• Text under study:
>>>

THE KILLINGS ESCALATE IN BRAZIL
Street Children: More and More Killed Everyday
By Caius Brandao
ICRI Brazil Project Coordinator
Brazil has highly progressive children's rights legislation, the world's largest and strongest movement for the rights of street children and was one of the first countries to sign and ratify the U.N. Convention on the Rights of the Child. Why, then, does the ever-growing number of murdered children and adolescents seem to have no end? Why, indeed, are more and more Brazilian children dying while society already has at hand powerful tools for the protection of their rights?
The answer, lamentably, is that killing children is a profitable 'pastime' in Brazil. The so called 'cycle of impunity' means not only neglect or omission, but a rather profitable corruption scheme within public security and law-enforcement agencies. Tania de Almeida, head judge of Duque de Caxias Court, delivered a powerful speech at the Street Children Hearing in Copenhagen. The judge explained a vicious circle: the powerful elite in Rio pay private security agencies to provide for its safety; these agencies are headed by police officers or chiefs of the Military Police; rank-and-file police officers, unable to live on their salaries, often moonlight, quite commonly for the security agencies; reassured by the cycle of impunity, the security agencies branch out into 'illegal' business, which as often as not, turns out to be 'cleaning up' the streets for dissatisfied merchants; cleaning up the streets comes to mean eliminating the children of the poor perceived as one of the source of Rio's modern-day problems. Judge de Almeida went on to characterize the staff of these private security agencies as largely comprised of professional killers. Finally, according to de Almeida, there are several Rio 'parlamentares', or city officials, who, once professional killers themselves, currently protect their 'successors'.

<<<

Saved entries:
>>>

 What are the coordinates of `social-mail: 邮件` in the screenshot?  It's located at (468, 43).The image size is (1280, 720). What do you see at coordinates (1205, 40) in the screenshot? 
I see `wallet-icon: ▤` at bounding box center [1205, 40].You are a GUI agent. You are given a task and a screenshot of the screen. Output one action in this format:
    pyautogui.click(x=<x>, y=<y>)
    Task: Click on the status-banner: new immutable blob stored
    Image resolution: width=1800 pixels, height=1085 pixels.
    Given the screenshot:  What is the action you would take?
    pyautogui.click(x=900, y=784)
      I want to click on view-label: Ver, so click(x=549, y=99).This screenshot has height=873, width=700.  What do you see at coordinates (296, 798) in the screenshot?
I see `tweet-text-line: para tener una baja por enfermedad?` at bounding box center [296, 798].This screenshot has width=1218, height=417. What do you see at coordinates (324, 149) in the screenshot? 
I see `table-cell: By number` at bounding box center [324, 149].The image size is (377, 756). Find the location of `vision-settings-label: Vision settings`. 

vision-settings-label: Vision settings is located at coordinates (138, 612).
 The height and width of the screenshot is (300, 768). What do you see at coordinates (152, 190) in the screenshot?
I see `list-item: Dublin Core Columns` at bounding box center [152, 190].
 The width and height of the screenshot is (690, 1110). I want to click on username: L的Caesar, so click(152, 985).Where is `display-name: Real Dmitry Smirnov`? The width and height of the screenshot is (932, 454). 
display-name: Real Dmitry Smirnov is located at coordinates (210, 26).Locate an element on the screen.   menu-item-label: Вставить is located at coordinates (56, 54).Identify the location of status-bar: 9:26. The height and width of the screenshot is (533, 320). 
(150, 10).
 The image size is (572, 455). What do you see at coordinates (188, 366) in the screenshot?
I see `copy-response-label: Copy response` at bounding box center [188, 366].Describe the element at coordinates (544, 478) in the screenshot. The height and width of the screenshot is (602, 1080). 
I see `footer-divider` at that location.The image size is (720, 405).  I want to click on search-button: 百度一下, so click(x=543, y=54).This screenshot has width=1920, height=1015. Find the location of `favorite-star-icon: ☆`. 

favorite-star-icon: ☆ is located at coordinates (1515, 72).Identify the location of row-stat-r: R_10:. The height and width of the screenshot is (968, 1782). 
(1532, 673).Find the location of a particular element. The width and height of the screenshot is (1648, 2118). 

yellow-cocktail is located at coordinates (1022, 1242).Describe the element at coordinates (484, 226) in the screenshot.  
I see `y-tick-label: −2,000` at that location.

<<<

• Problem set:
A. In the article on street child killings in Brazil, where did Tania de Almeida give her speech?
B. Carry on with the article about street child killings in Brazil, starting right after its final sentence.

• Answers by item number:
A. At the Street Children Hearing in Copenhagen.

B.
Clearly, there is a perceived benefit to killing destitute children, not only to those who directly profit from it, i.e., the hit-men. When street children die it also 'benefit' the people who paid the professional killers to clean up the streets in the first place. The benefit of children-free streets can get to be very expensive, since the killers need protection at the judicial level as well, and this is where corruption comes into play. Money and political power are the most common means of undermining the law in Brazil. Ultimately, the Children and Adolescent Act (ECA) and the U.N. Convention on the Rights of the Child become dead-letters. Despite well-voiced national and international outrage, murder, the most violent abuse against children, continues to go unpunished by the government. According to Amnesty International, 90% of the killings of impoverished Brazilian children and adolescents--who are mostly of African descent--have never been resolved because of the infamous cycle of impunity. As a result, the killings escalate.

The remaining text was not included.